• EXERCISE OBJECTIVE:
Pull each line containing "will" out of the data and copy it.

════════════════

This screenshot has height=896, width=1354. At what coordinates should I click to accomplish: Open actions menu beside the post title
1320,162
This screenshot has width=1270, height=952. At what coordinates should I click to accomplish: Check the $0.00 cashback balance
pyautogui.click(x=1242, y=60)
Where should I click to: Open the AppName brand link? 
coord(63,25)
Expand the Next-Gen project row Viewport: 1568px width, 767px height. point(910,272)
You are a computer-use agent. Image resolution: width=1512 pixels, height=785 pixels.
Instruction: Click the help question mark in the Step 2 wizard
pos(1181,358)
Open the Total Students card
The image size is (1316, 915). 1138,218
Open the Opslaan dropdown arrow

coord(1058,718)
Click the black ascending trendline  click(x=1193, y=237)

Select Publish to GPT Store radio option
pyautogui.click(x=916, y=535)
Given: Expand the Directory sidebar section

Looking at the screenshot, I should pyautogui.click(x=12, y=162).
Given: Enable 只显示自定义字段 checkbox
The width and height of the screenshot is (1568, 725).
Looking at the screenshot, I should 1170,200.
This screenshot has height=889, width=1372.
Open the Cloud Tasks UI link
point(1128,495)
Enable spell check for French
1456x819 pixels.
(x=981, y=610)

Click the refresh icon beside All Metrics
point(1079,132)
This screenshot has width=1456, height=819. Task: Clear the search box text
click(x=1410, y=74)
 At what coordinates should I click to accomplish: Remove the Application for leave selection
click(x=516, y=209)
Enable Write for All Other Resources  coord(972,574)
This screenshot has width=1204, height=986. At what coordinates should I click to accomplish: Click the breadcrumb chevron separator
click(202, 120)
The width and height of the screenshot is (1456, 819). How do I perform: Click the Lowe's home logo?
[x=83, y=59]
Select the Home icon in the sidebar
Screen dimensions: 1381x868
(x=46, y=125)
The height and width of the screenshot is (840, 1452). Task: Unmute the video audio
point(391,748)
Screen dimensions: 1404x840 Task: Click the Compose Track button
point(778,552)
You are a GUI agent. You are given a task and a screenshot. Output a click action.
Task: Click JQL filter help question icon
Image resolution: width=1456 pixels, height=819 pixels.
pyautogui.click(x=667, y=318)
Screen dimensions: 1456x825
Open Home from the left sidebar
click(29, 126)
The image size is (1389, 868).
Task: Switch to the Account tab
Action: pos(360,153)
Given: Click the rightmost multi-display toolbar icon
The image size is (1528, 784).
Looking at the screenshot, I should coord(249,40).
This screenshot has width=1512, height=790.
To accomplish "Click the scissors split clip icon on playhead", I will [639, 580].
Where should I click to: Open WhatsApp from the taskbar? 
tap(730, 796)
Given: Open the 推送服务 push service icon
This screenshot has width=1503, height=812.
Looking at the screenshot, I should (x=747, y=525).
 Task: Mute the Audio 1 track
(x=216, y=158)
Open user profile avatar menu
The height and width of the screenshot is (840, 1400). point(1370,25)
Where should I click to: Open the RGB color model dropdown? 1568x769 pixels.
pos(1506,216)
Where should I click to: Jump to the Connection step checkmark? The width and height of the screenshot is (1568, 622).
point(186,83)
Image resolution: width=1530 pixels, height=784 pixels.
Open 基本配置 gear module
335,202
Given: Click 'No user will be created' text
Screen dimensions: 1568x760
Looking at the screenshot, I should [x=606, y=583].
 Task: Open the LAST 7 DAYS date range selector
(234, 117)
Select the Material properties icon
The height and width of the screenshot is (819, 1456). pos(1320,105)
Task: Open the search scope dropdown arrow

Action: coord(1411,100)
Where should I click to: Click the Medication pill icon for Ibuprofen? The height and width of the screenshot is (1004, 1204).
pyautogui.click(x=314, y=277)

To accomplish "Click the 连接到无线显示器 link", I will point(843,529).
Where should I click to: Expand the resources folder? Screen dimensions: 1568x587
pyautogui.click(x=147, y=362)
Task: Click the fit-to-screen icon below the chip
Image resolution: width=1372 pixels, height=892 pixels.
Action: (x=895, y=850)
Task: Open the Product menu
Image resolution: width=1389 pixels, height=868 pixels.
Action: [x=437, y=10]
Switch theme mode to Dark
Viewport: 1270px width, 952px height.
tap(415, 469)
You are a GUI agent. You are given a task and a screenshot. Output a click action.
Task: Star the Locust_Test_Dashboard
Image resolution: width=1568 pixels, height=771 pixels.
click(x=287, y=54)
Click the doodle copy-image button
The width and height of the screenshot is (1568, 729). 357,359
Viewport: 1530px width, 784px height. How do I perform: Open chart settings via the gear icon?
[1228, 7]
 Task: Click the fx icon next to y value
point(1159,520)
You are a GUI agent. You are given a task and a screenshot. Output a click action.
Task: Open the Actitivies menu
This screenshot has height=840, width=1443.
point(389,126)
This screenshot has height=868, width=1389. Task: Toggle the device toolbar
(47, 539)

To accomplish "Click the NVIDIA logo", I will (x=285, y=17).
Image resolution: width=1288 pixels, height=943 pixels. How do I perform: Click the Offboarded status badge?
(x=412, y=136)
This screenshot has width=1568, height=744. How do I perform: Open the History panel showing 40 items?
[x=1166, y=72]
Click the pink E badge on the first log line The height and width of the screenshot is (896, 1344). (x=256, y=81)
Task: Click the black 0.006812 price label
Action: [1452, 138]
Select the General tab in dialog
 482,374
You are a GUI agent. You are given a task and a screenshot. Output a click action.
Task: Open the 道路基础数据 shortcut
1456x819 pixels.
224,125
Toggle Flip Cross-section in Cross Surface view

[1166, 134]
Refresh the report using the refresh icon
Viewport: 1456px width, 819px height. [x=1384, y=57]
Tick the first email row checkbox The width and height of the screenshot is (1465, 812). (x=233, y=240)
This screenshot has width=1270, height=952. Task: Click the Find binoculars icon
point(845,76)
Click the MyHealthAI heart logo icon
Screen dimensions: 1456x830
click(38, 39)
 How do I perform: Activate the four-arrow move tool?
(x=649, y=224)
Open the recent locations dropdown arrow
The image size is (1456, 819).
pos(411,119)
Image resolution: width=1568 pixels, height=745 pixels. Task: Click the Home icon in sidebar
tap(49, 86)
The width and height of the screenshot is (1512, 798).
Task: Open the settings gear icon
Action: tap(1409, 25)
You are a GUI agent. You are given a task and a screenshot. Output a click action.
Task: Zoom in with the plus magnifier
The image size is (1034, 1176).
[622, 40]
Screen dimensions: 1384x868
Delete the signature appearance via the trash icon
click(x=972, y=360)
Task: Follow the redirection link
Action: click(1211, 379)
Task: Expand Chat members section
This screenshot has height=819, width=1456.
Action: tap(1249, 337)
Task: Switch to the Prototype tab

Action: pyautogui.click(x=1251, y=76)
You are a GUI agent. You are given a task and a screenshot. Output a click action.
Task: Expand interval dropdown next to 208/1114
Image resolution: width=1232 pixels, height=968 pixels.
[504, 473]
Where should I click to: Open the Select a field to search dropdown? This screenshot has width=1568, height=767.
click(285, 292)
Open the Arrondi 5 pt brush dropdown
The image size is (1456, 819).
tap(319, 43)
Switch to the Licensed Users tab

════════════════

• WORKED SOLUTION:
To accomplish "Click the scissors split clip icon on playhead", I will [639, 580].
Given: Click 'No user will be created' text
To accomplish "Click the 连接到无线显示器 link", I will point(843,529).
To accomplish "Click the NVIDIA logo", I will (x=285, y=17).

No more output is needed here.